Le chef de l’État s’est également dit favorable à un changement de la Constitution par voie référendaire. Une annonce qui alimente les interrogations, surtout après ses propos affirmant qu’il n’y aurait pas d’élections en 2028 si la guerre persistait dans les provinces du Nord-Kivu et du Sud-Kivu.

« Il n’y aura pas d’élections sans le Nord-Kivu et le Sud-Kivu », a insisté Félix Tshisekedi. Une position qui soulève toutefois des contradictions relevées par plusieurs observateurs, le référendum étant lui-même un processus électoral.
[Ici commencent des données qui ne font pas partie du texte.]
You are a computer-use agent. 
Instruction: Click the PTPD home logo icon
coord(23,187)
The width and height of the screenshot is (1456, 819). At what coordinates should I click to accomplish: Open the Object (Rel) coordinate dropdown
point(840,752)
Des questions émergent ainsi sur la possibilité d’organiser une consultation populaire dans un contexte sécuritaire toujours instable dans l’Est du pays.

Le président congolais a par ailleurs affirmé que « Dieu seul sait » quand les forces rwandaises quitteront le territoire congolais, évoquant une situation sécuritaire encore imprévisible malgré les initiatives diplomatiques en cours.

Sur le plan médiatique, Félix Tshisekedi a appelé les journalistes à « devenir des patriotes », estimant que les médias ont un rôle important à jouer dans le contexte actuel marqué par la guerre et les tensions politiques.

Ces déclarations ont rapidement provoqué des réactions dans l’opposition. L’opposant en exil André Claudel Lubaya, proche du mouvement Sauvons la RDC de Joseph Kabila, a rappelé que l’élection présidentielle de décembre 2023 avait été organisée sans plusieurs entités de l’Est du pays, notamment Bunagana, tombée sous contrôle du M23 depuis juin 2022.

Dans une réaction critique, André Claudel Lubaya estime qu’« aucune disposition de la Constitution ne prévoit qu’une prétendue volonté populaire puisse justifier une violation de sa lettre et de son esprit ». Selon lui, invoquer la volonté du peuple pour justifier un éventuel troisième mandat constituerait une « duperie » et pourrait relever de la « haute trahison ».